== BRIEF ==
Please print the entries verbatim, beginning at the line that contains "Where should I click to: Return" and stopping after the line that contains "point(496,8)".

== STORED RECORDS ==
= = = = = = =

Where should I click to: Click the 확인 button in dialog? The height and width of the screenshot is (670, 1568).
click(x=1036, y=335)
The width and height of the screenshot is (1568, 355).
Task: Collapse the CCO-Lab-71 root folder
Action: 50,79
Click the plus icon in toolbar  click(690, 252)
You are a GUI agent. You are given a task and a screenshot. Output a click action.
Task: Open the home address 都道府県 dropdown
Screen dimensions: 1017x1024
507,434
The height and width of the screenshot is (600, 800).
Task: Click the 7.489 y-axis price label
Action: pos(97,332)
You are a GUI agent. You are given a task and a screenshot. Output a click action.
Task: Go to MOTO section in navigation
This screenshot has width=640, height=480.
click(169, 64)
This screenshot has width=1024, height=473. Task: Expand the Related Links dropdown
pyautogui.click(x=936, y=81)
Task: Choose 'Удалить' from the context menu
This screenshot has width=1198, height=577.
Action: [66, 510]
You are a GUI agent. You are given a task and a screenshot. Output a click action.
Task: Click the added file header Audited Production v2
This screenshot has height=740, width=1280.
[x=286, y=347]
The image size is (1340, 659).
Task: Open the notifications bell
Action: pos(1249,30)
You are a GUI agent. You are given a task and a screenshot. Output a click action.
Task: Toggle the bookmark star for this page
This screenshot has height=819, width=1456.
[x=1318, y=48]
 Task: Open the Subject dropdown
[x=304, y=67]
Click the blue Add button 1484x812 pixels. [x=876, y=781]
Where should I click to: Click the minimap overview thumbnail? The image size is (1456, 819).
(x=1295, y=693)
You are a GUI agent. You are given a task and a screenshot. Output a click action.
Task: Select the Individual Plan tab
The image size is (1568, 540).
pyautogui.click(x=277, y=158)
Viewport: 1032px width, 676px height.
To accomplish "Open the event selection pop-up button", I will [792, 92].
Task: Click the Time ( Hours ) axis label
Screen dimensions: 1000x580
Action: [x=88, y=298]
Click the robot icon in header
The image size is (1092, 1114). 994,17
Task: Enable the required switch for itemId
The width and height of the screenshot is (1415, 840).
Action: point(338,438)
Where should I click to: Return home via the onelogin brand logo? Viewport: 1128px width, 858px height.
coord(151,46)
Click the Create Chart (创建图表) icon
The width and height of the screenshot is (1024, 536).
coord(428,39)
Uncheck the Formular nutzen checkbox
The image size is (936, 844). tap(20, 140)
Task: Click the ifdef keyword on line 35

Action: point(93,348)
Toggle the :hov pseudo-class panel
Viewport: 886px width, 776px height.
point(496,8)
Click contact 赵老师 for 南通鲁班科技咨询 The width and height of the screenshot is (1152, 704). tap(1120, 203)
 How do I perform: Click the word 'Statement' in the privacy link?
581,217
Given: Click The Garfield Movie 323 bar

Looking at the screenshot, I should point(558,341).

= = = = = = =

== SOLUTION TO THIS TASK ==
Where should I click to: Return home via the onelogin brand logo? Viewport: 1128px width, 858px height.
coord(151,46)
Click the Create Chart (创建图表) icon
The width and height of the screenshot is (1024, 536).
coord(428,39)
Uncheck the Formular nutzen checkbox
The image size is (936, 844). tap(20, 140)
Task: Click the ifdef keyword on line 35

Action: point(93,348)
Toggle the :hov pseudo-class panel
Viewport: 886px width, 776px height.
point(496,8)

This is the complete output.